REQUIRED ACTION: Copy the entries below verbatim, omitting any pictures they contain.
── MATERIAL PROVIDED
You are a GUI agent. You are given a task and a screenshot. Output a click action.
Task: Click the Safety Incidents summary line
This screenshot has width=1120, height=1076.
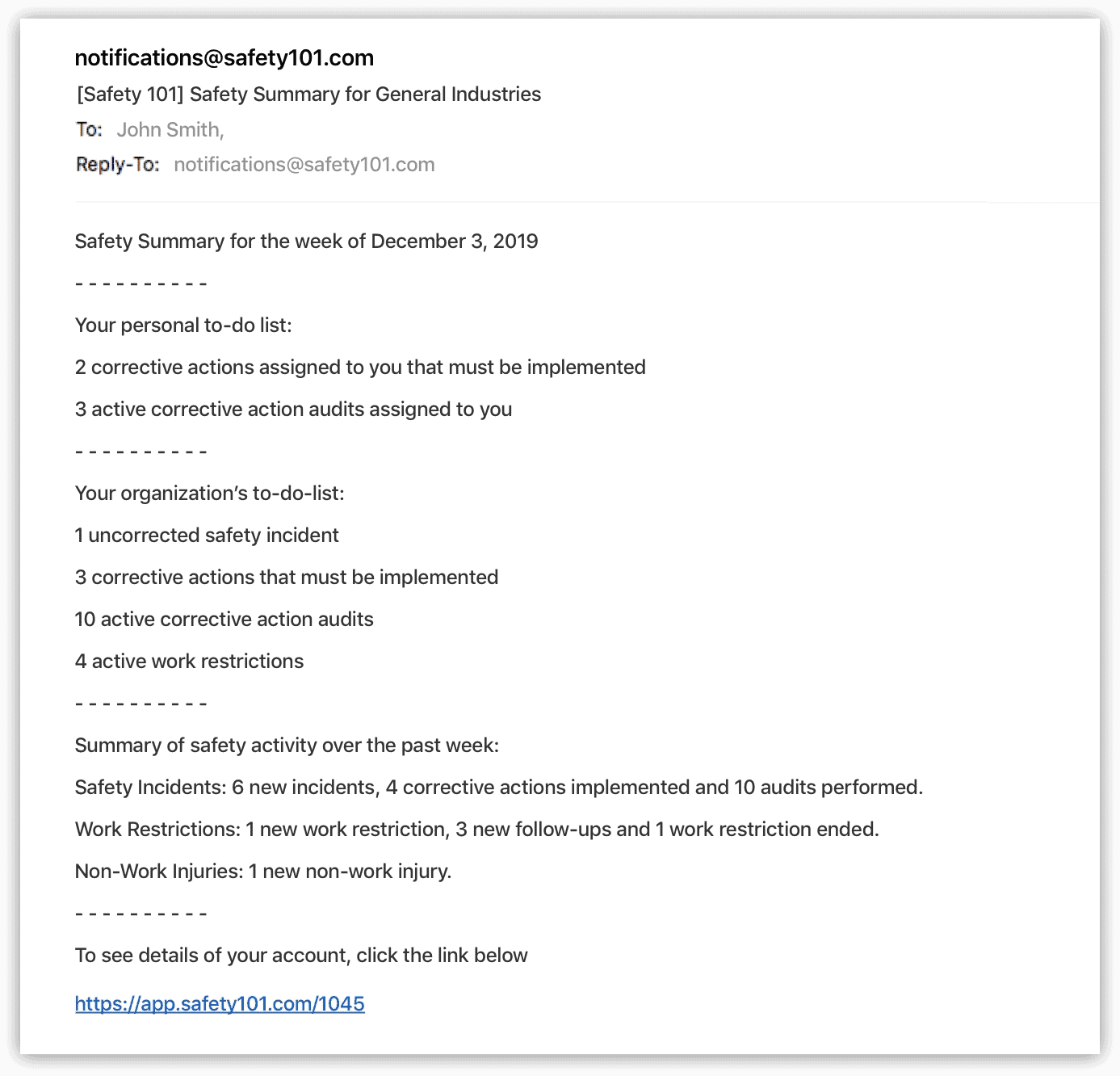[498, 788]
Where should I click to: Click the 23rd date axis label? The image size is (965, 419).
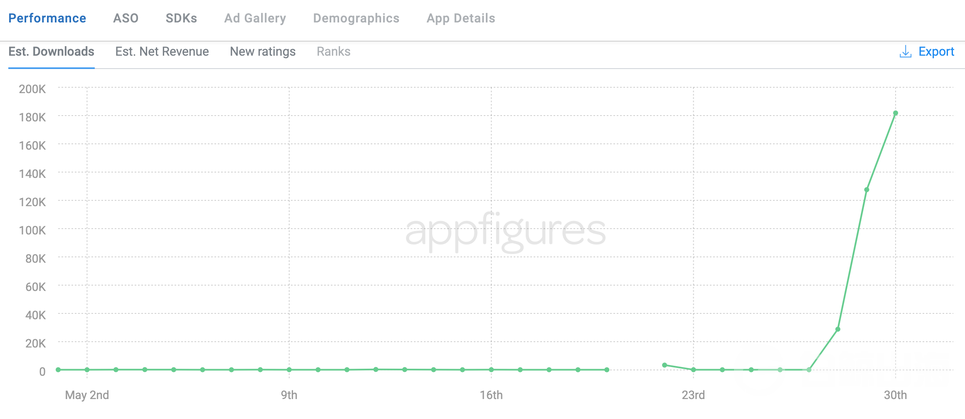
────
TASK SOLUTION:
You are a GUI agent. You are given a task and a screenshot. Output a click action.
Task: Click the Safety Incidents summary line
This screenshot has width=1120, height=1076.
[498, 788]
Where should I click to: Click the 23rd date axis label? The image size is (965, 419).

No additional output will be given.